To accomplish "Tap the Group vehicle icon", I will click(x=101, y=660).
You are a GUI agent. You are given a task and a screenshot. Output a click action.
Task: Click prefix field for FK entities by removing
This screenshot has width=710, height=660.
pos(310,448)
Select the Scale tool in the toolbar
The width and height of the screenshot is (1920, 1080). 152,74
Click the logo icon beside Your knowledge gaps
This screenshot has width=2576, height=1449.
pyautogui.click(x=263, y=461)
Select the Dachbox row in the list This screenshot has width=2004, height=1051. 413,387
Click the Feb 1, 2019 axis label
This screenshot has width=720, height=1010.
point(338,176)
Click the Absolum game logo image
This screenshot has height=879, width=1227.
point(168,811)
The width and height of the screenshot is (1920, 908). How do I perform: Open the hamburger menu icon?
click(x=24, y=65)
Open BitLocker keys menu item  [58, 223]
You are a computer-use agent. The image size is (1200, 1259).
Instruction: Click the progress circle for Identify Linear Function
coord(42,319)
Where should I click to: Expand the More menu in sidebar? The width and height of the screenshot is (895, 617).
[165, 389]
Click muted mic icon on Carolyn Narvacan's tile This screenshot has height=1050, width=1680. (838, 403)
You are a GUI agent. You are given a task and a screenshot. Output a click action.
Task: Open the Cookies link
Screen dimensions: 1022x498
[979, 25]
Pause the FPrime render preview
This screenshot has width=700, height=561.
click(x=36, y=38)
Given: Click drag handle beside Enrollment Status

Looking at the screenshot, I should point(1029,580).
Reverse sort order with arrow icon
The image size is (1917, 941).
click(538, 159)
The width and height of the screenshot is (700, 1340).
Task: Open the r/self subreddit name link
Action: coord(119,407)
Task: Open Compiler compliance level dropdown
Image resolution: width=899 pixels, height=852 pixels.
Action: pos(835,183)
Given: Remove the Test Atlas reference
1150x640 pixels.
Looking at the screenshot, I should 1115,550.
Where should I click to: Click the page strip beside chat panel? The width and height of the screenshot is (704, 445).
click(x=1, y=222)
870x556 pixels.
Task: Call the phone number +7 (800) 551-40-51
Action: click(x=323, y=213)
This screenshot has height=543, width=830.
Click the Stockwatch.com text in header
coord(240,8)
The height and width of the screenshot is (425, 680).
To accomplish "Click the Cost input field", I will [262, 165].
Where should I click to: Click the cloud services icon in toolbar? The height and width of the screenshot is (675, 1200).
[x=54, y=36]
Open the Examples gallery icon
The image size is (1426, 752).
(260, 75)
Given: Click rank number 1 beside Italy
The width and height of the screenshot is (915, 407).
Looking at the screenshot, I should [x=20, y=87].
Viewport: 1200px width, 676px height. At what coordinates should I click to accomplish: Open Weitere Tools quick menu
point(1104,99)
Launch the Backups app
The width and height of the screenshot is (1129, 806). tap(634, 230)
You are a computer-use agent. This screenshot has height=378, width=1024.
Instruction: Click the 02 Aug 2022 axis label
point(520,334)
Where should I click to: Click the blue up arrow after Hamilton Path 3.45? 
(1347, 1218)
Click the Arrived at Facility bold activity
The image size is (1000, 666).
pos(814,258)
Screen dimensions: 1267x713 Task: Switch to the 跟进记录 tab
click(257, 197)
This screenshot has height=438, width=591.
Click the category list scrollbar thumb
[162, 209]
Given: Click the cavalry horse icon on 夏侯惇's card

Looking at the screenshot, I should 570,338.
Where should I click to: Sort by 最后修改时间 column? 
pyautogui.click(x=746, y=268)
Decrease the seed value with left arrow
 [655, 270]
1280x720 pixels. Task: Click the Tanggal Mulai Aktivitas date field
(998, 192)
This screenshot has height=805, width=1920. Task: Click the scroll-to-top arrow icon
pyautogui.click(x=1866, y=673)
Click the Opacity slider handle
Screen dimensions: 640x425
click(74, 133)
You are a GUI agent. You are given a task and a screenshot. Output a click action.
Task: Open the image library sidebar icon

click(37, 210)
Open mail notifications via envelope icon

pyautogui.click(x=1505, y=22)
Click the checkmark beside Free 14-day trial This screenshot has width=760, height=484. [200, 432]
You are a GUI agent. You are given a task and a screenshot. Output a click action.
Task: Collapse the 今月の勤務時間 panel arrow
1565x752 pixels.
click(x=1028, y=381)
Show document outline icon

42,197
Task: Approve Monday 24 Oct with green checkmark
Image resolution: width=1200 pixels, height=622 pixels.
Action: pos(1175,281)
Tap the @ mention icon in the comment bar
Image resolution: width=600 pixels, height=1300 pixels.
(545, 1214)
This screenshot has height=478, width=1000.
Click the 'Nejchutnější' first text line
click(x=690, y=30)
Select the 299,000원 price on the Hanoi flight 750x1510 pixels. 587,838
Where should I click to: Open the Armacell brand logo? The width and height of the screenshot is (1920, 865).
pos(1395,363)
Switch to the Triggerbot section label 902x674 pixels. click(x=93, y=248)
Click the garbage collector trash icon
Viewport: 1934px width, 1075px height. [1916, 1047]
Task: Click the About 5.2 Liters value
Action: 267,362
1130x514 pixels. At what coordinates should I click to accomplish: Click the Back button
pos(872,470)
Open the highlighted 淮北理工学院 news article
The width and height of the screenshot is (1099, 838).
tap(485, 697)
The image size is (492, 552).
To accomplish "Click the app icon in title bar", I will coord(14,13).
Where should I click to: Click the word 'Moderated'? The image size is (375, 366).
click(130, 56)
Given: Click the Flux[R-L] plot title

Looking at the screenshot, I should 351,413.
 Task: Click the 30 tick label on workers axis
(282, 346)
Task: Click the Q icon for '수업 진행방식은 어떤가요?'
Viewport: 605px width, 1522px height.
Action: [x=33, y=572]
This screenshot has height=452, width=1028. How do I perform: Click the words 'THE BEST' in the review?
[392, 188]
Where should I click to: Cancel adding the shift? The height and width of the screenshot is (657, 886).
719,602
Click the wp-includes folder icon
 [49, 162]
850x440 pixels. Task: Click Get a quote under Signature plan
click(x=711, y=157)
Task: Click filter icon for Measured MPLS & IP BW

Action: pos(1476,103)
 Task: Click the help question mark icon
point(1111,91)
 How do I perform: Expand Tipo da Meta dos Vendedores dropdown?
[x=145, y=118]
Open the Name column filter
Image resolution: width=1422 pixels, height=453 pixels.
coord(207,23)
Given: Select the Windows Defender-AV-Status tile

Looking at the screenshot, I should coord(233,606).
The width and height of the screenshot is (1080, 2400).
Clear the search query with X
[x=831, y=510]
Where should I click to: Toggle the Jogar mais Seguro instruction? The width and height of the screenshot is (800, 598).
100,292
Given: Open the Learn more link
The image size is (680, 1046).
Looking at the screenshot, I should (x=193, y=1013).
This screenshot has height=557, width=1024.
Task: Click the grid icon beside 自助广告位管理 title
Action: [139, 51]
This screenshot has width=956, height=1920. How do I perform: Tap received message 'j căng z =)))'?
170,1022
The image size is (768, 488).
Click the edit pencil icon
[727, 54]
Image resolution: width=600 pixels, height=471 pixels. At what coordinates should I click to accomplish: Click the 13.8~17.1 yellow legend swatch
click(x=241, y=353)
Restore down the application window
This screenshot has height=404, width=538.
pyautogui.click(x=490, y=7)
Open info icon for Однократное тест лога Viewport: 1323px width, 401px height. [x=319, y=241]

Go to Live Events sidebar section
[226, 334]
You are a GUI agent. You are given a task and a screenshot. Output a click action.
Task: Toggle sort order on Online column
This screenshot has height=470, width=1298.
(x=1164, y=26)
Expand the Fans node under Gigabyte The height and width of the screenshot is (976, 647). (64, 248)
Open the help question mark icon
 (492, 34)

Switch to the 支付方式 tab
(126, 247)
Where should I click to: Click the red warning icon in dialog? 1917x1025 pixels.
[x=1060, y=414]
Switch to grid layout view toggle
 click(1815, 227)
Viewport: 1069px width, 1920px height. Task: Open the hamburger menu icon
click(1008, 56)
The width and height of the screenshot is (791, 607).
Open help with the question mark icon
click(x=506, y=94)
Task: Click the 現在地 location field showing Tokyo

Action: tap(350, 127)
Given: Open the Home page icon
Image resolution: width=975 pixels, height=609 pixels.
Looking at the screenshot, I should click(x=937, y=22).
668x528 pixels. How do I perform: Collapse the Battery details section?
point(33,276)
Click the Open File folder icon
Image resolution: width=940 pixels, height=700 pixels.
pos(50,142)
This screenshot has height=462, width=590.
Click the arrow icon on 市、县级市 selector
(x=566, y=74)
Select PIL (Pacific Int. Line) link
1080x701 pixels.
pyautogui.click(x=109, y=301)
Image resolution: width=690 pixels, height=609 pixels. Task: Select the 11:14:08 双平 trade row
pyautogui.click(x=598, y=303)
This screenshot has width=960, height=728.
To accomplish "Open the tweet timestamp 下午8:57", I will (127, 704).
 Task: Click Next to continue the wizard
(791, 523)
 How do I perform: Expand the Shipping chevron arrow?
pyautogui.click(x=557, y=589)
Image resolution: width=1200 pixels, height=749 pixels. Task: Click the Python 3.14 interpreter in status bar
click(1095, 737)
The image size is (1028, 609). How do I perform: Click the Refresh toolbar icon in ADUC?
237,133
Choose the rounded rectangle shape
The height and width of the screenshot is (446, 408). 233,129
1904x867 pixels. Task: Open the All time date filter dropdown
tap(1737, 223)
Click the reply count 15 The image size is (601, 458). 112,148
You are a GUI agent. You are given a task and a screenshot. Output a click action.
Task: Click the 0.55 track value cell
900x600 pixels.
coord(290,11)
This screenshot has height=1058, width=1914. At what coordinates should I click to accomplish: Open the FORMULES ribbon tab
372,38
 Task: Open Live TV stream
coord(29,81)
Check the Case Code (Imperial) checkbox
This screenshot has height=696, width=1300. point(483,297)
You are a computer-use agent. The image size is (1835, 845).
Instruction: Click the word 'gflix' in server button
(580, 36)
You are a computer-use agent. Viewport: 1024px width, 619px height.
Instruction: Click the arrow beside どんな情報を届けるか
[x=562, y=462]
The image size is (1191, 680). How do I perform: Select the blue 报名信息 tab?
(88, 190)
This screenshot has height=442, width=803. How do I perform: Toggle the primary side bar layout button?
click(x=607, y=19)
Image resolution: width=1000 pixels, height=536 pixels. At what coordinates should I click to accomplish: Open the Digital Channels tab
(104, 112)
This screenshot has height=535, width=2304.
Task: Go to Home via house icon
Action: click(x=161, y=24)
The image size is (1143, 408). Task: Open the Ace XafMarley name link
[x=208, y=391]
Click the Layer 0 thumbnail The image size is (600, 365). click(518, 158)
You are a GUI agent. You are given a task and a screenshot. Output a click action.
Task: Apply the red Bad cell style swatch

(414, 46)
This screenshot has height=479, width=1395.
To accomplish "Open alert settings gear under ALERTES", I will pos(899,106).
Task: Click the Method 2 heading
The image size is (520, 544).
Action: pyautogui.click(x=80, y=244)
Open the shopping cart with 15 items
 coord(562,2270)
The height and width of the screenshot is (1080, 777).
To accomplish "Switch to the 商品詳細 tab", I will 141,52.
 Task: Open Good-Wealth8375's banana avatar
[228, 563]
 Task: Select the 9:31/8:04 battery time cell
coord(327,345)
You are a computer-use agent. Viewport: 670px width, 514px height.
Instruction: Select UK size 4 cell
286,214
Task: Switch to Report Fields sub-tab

**Instructions to follow**
Your output should be an exact copy of the lines from the top of the listing above to the line with "Click the Absolum game logo image", both ends included.

**Solution below**
To accomplish "Tap the Group vehicle icon", I will click(x=101, y=660).
You are a GUI agent. You are given a task and a screenshot. Output a click action.
Task: Click prefix field for FK entities by removing
This screenshot has width=710, height=660.
pos(310,448)
Select the Scale tool in the toolbar
The width and height of the screenshot is (1920, 1080). 152,74
Click the logo icon beside Your knowledge gaps
This screenshot has width=2576, height=1449.
pyautogui.click(x=263, y=461)
Select the Dachbox row in the list This screenshot has width=2004, height=1051. 413,387
Click the Feb 1, 2019 axis label
This screenshot has width=720, height=1010.
point(338,176)
Click the Absolum game logo image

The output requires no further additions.